For depth, complement the grid with frequency distribution charts and per-segment curves. The grid is the first view, not the whole view.
Building Your First Grid
If you’re starting from zero, pick three things:
- The cohort anchor — signup week or month, most likely
- The retention event — the single core action your product exists for
- The time granularity — weekly for consumer, monthly for SaaS, daily for transactional apps
Compute retention as: users in cohort who performed the retention event in period N divided by total users in cohort. That’s it. Tool-specific queries look different; the math is identical.
FAQ
Which is better: weekly or monthly cohorts?
Depends on user frequency. Products users visit daily or weekly (social, messaging, fitness) should use weekly cohorts. Products with monthly or quarterly cadence (enterprise SaaS, long-cycle purchases) use monthly. Too-fine granularity creates noise; too-coarse hides activation issues. Match the cohort period to the natural use cadence.
What retention rate is good for my industry?
At month 6, typical benchmarks are: 25-35% for consumer mobile apps, 40-55% for freemium SaaS, 70-85% for paid B2B SaaS, 85-95% for enterprise contracts. These are rough — a new product category or a specific vertical can sit well outside the range. Compare yourself to yourself (last quarter vs this quarter) more than to public benchmarks.
How many cohorts do I need before I can trust the pattern?
Four at minimum. Three is a coincidence; four shows up as a trend in the grid. For quarterly business decisions, ideally six cohorts so seasonality starts to become visible. Single-cohort conclusions are almost always wrong in hindsight.
Can I use cohort analysis for A/B test results?
Yes, and you should. Cohort users by test variant assignment, then compare retention curves. This catches the common case where variant A lifts week-1 conversion but tanks week-8 retention. Short-term A/B metrics lie constantly; cohort curves don’t.
What’s the difference between retention and churn?

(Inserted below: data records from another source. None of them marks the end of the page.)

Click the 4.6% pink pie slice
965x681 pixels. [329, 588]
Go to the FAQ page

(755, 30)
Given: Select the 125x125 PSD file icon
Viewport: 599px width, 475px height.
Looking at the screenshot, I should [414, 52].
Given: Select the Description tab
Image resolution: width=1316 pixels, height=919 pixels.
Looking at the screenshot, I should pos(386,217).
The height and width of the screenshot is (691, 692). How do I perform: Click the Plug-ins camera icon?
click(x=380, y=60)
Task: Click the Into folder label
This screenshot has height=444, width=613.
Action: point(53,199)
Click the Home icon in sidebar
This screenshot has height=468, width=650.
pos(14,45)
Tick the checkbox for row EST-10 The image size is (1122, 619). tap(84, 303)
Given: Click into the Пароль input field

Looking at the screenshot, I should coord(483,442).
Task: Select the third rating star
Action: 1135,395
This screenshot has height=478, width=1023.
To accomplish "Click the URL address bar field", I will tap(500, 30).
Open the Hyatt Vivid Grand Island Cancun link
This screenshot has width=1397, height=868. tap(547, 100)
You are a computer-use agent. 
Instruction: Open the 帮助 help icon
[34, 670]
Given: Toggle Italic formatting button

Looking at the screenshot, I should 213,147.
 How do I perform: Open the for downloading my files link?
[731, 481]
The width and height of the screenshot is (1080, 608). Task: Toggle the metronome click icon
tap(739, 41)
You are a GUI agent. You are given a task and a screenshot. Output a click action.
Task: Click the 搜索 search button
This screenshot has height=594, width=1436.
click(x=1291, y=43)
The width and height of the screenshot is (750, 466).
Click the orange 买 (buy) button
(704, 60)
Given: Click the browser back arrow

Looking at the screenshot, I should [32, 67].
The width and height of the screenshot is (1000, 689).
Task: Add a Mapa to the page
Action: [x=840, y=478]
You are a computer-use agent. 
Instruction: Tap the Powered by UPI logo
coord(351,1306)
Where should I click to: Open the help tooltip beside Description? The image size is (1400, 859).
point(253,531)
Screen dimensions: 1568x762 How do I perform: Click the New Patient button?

Two views of the same data. Retention is the percentage still active at time N; churn is the percentage who left between time N-1 and N. Retention is more useful for trend spotting across cohorts; churn is more useful for revenue forecasting. Both come from the same grid.
Where to Go Next
Build the grid for your core retention event. Look at the last six months. If the curves are flattening, you have product-market fit somewhere — the next question is which segment. If they’re still bleeding after month 6, activation is likely your bottleneck, not retention. The grid tells you where to look; segmenting and cohort-level deep dives tell you what to fix.